**Items listed in a dataset:**
>>

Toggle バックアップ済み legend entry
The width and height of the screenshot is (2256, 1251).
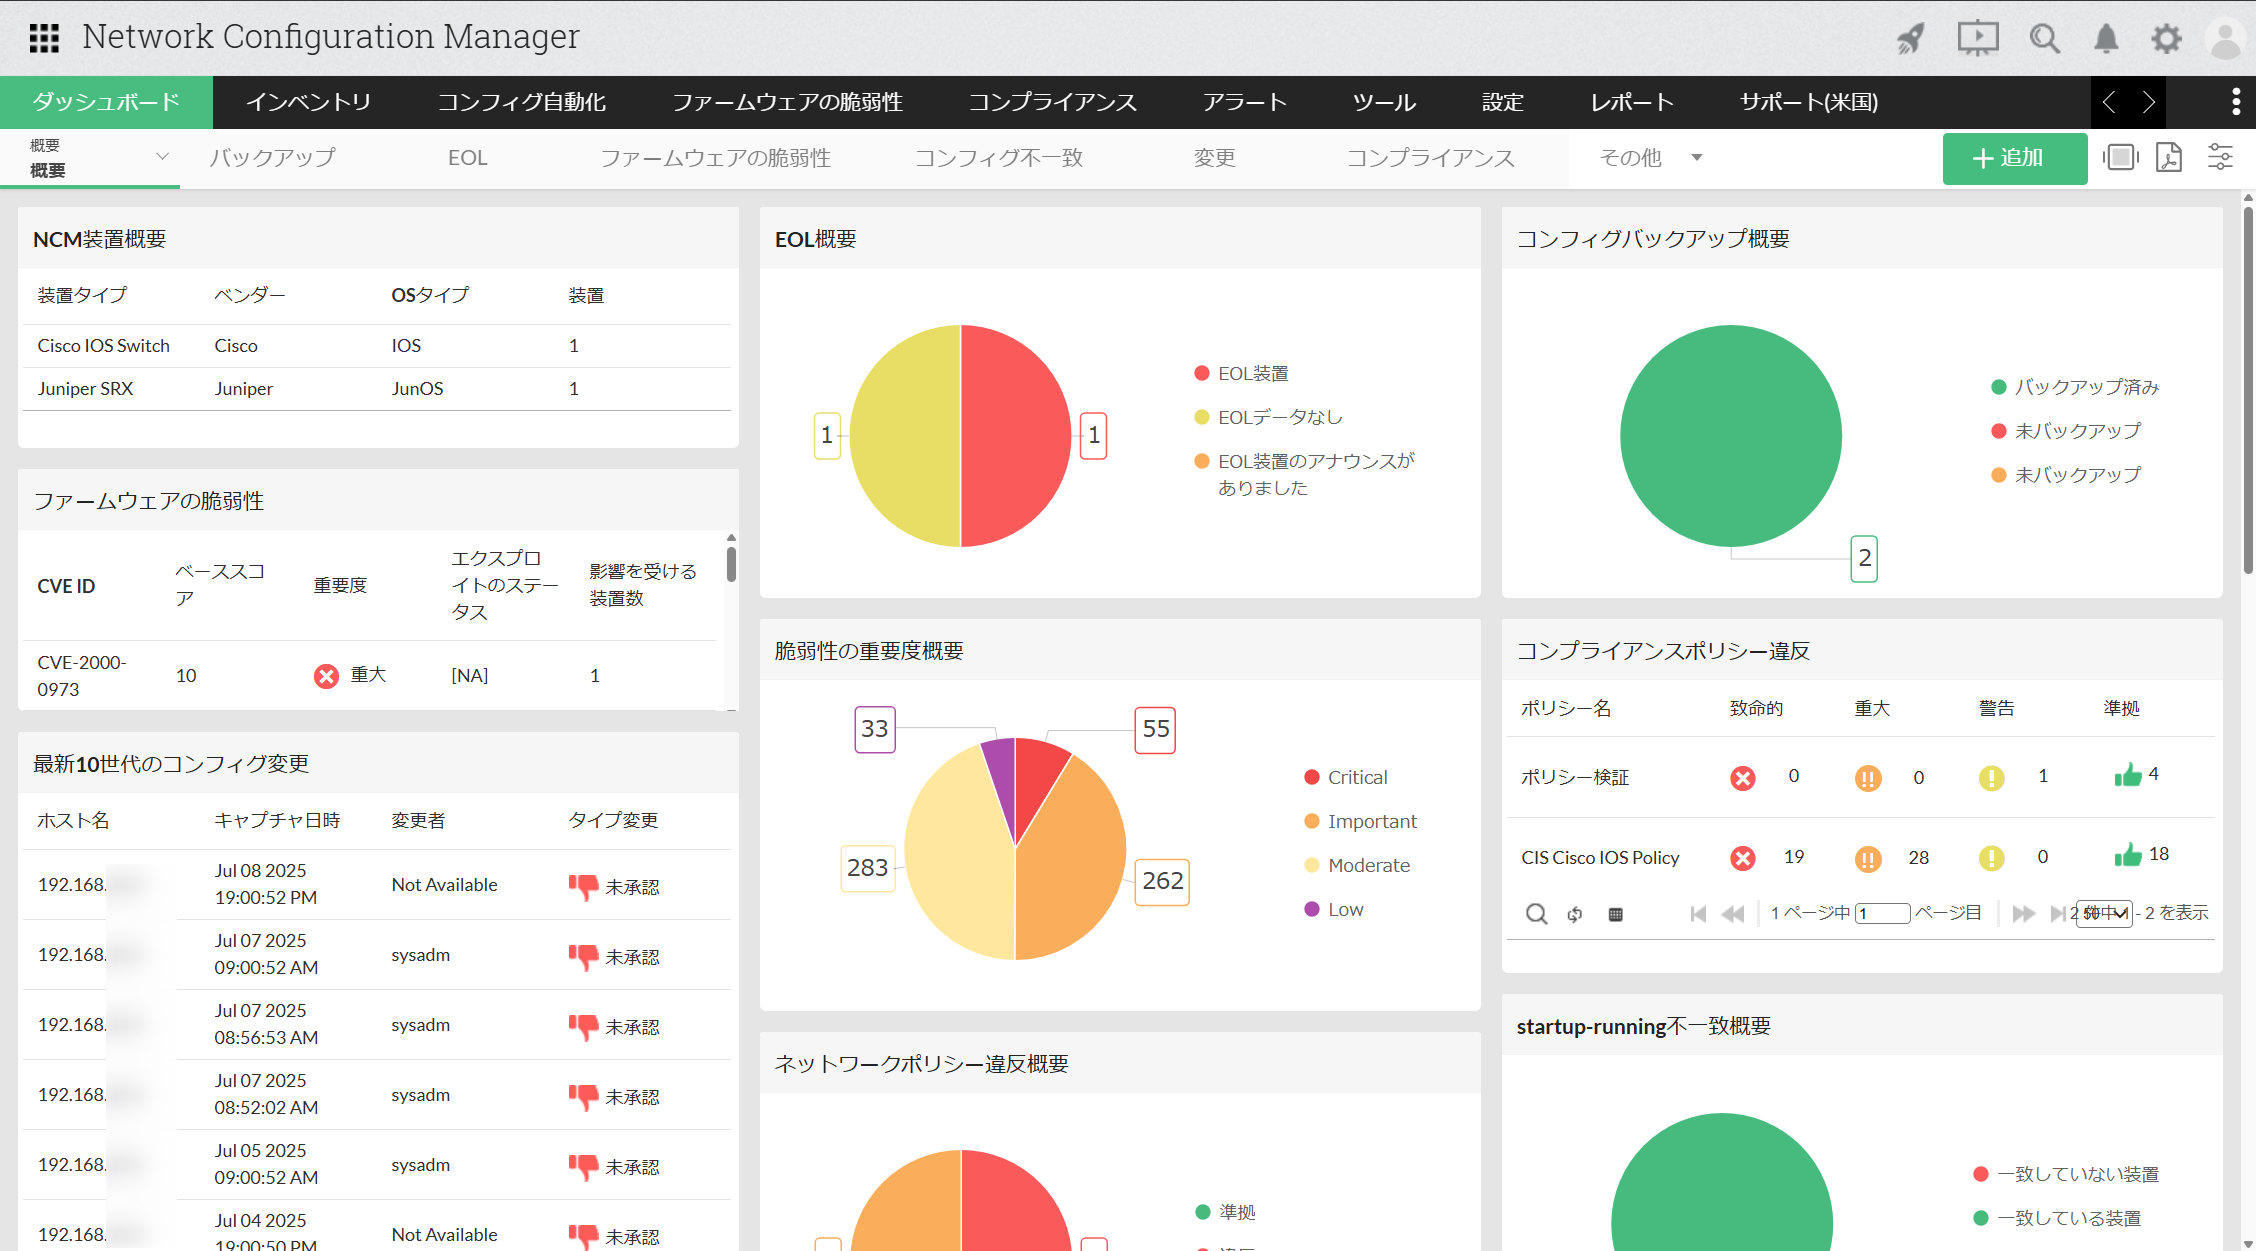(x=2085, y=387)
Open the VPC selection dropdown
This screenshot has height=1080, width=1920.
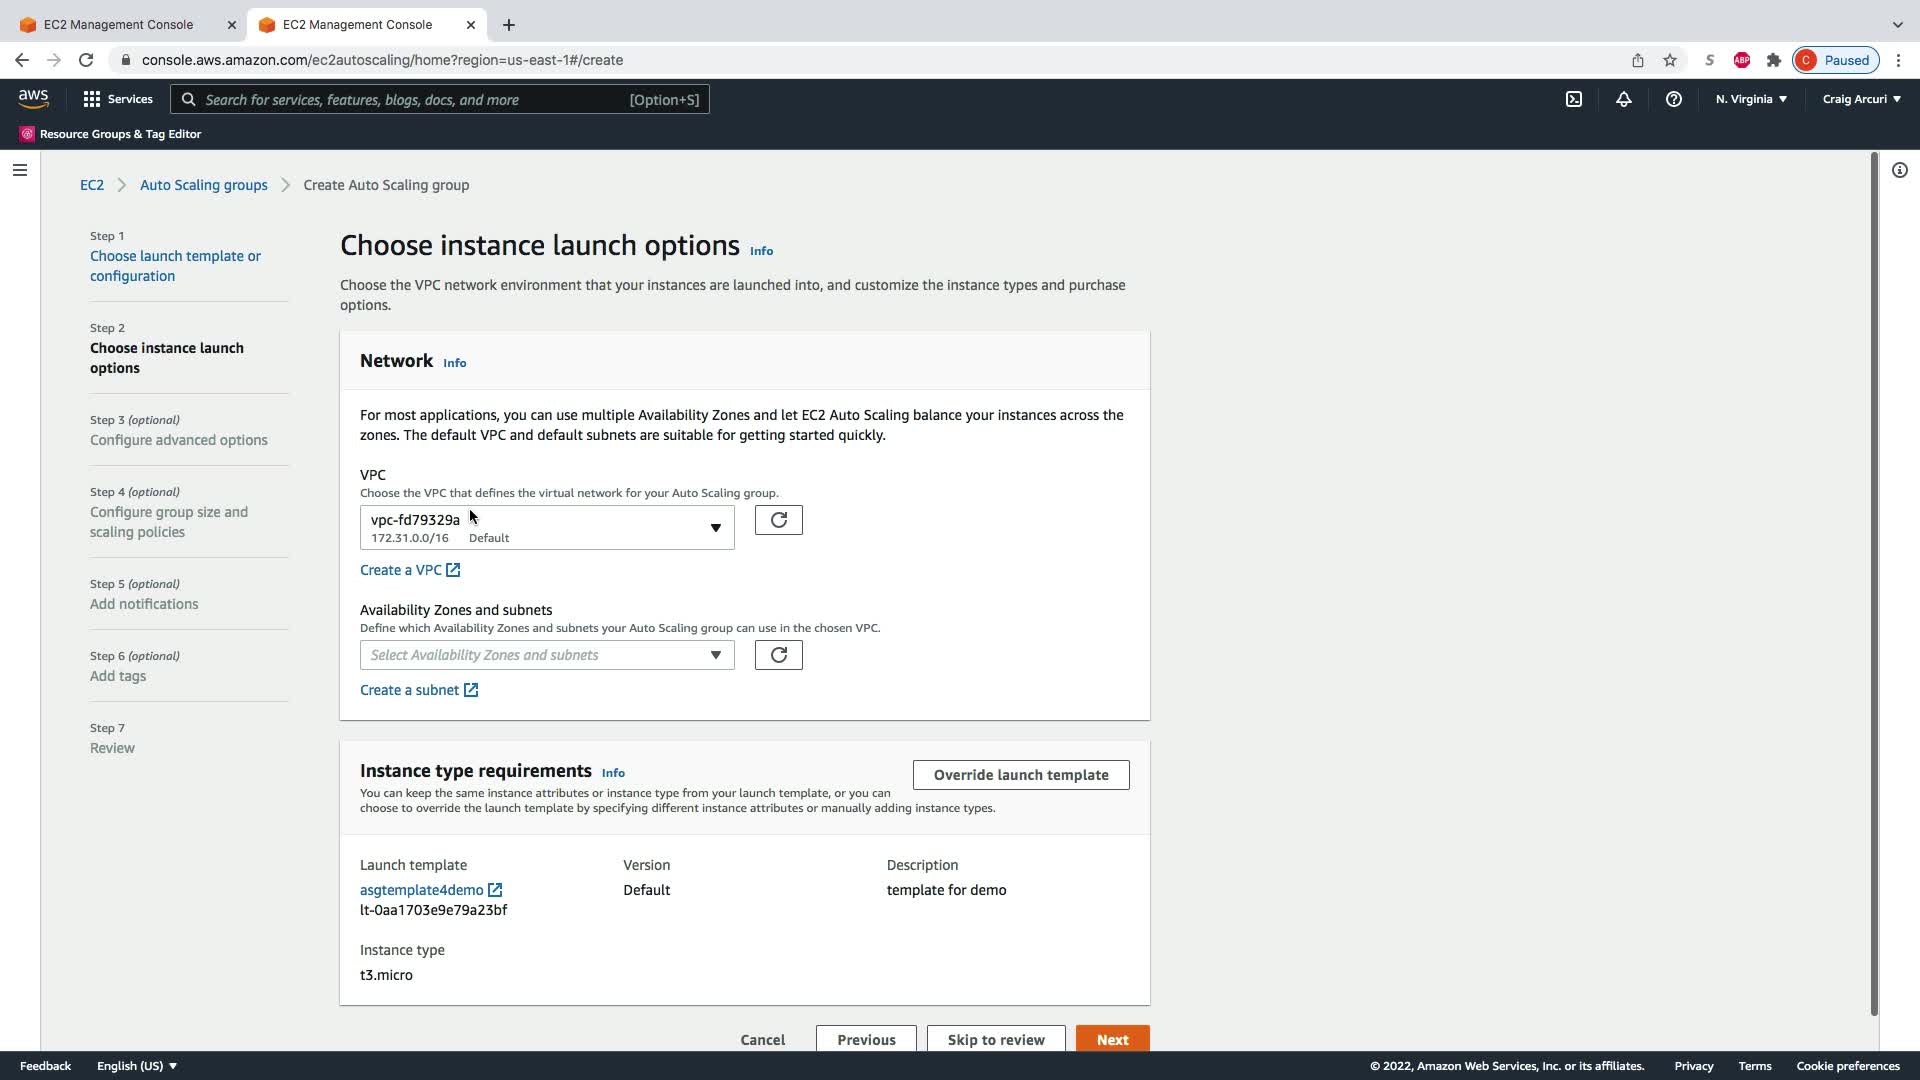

<<

**What to produce:**
Each line in the records above should be reproduced exactly; images are not copied.

**Solution:**
Toggle バックアップ済み legend entry
The width and height of the screenshot is (2256, 1251).
(x=2085, y=387)
Open the VPC selection dropdown
This screenshot has height=1080, width=1920.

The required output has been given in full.